Este típico pueblo pastoral es uno de los más antiguos del valle y es famoso, sobre todo, por una particularidad única: el lenguaje silbado de sus habitantes.
Inventado por los pastores antes de 1850 en el circo de Gourette y la montaña de Aas, este modo de comunicación les permitía comunicarse rápidamente a distancias de hasta 2,5 kilómetros.
Dado a conocer al gran público en 1959 por Marcel Gilbert, nieto de Louis Barthou, este lenguaje dio fama a Aas mucho más allá de los Pirineos.
Este lenguaje sigue siendo un elemento destacado de la identidad local, conmemorado en particular por una placa de bronce que representa a un silbador (donada por René-Guy Busnel, Marcel Gilbert y René Arripe), que rinde homenaje a estos pastores silbadores y recuerda a los transeúntes esta particularidad del pueblo, única en Europa.
Un paseo por este pintoresco pueblo, en particular el circuito de los tres pueblos, permite llegar a la aldea vecina de Assouste.
Assouste, una aldea con un patrimonio bien conservado
Situada a 590 metros de altitud, Assouste es una tranquila aldea que goza de una ubicación privilegiada en la margen derecha del río Gave d’Ossau. Incorporada a Eaux-Bonnes en 1861, seduce por su autenticidad y su patrimonio.
En él destaca una notable capilla románica del siglo XII, dedicada a Nuestra Señora de la Asunción, declarada monumento histórico (desde 1923) y probablemente la más antigua del valle.

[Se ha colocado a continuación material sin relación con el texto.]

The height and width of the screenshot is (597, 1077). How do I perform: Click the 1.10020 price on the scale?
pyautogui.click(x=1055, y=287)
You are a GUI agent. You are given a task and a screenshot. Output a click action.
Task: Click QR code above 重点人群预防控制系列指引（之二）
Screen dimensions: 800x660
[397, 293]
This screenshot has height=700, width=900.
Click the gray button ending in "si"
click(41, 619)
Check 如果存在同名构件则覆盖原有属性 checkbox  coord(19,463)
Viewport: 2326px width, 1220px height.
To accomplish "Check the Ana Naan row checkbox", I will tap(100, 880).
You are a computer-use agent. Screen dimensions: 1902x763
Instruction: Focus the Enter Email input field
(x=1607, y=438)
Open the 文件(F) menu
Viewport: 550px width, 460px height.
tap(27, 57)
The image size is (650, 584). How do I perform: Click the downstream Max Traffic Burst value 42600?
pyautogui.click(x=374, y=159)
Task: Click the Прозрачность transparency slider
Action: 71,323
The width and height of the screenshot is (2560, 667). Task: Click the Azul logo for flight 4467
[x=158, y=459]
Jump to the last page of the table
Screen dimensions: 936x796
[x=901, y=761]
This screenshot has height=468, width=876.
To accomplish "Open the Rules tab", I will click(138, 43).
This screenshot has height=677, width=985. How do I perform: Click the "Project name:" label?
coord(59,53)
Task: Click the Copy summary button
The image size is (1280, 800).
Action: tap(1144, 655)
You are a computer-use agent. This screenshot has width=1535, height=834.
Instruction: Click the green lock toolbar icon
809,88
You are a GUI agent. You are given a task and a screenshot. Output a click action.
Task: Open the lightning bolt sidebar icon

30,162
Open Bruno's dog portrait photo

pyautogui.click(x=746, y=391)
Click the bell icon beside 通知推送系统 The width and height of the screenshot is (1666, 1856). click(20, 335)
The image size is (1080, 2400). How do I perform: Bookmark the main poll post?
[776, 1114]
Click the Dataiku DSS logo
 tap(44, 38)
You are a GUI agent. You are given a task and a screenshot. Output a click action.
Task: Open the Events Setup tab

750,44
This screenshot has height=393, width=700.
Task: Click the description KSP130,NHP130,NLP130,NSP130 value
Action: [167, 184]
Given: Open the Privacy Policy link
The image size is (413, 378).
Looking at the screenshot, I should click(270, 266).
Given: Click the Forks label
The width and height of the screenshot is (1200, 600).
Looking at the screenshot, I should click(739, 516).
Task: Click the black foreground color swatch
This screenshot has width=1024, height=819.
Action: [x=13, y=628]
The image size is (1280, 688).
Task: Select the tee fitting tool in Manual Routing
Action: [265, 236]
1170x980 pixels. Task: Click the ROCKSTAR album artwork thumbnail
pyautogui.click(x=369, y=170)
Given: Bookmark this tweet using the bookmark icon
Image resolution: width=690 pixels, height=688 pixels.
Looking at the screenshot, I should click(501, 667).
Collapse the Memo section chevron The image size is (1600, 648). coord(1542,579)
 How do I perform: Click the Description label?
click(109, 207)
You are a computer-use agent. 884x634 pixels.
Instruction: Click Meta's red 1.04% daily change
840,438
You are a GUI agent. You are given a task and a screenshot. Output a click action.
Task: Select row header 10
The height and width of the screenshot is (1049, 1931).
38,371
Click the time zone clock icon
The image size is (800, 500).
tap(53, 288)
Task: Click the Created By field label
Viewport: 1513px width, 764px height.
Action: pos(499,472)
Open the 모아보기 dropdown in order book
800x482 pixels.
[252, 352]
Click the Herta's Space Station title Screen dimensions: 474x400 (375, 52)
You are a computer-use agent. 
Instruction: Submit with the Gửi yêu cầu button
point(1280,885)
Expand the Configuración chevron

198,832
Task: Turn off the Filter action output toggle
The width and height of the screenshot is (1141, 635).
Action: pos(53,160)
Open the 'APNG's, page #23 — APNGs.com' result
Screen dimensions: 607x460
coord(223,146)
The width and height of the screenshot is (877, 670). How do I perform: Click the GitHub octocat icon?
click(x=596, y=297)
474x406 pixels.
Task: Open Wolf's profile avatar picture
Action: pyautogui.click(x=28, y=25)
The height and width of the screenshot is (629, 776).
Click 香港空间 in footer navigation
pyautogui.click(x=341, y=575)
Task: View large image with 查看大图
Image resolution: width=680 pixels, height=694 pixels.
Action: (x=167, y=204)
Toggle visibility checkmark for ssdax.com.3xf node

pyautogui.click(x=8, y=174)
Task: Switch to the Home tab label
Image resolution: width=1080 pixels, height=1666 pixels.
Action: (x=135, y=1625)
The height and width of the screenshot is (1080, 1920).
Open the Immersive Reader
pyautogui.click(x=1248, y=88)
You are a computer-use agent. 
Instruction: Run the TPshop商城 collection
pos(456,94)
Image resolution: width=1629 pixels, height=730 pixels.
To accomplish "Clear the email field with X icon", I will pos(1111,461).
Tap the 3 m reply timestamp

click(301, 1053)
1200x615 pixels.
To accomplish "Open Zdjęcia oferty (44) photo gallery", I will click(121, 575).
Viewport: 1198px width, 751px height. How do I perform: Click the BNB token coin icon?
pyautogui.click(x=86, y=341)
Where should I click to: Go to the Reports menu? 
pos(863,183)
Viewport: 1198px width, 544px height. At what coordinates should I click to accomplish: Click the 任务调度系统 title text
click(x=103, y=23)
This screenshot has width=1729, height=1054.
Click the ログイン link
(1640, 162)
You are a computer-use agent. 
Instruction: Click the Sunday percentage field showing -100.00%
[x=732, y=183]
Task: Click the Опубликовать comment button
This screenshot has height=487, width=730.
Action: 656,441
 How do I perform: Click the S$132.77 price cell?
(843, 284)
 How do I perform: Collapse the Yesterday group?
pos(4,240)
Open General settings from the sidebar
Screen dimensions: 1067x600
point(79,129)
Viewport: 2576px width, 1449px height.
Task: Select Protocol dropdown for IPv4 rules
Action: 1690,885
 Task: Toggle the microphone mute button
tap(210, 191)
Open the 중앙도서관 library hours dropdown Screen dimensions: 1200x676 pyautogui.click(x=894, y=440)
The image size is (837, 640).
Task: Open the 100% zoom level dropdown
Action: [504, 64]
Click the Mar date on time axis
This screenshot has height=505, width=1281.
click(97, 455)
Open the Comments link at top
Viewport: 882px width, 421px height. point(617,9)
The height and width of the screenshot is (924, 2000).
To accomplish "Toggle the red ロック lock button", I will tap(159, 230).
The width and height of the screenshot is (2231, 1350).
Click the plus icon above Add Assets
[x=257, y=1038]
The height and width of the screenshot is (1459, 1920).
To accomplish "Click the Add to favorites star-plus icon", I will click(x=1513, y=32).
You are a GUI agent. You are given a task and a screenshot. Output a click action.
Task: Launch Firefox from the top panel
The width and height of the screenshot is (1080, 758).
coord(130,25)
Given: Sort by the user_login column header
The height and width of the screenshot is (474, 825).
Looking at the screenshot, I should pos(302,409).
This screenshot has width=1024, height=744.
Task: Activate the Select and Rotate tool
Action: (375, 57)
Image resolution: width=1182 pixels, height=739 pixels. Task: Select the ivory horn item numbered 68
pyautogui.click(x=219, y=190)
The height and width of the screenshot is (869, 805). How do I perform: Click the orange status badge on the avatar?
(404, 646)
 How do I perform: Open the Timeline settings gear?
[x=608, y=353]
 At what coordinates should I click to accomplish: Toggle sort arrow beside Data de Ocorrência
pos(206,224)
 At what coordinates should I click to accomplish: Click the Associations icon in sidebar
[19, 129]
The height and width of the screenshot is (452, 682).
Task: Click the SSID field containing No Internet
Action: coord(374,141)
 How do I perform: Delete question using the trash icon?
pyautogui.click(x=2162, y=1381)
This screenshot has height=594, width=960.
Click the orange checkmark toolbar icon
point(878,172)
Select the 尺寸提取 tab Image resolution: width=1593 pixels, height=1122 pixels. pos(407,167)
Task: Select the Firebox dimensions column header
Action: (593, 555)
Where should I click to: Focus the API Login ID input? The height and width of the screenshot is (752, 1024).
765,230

Gourette, una estación de deportes y paisajes excepcionales
A unos diez kilómetros de Eaux-Bonnes, en dirección al puerto de Aubisque, se encuentra la estación de Gourette. Situada a 1 350 metros de altitud, ofrece un entorno ideal para las actividades al aire libre.
Gourette, una importante estación de deportes de invierno, tiene sus orígenes en 1903, con los primeros descensos esquiando en los Pirineos, antes de desarrollarse realmente a partir de 1930. Hoy en día, ofrece pistas adaptadas a todos los niveles, así como espacios para principiantes, recorridos con raquetas de nieve y zonas lúdicas.
El Circo de Gourette, un paraje natural excepcional
Declarado de interés natural por la belleza de sus paisajes, el Circo de Gourette constituye uno de los panoramas más destacados de los Pirineos.
Dominado por el pico del Ger y frente al mítico puerto de Aubisque, ofrece un escenario natural espectacular.
Es también en estas tierras de pastoreo donde los pastores de Aas utilizaban antiguamente su famoso lenguaje silbado, lo que añade a este lugar una dimensión cultural única.
No te lo pierdas: el Col d’Aubisque ofrece unas vistas impresionantes del Circo de Gourette.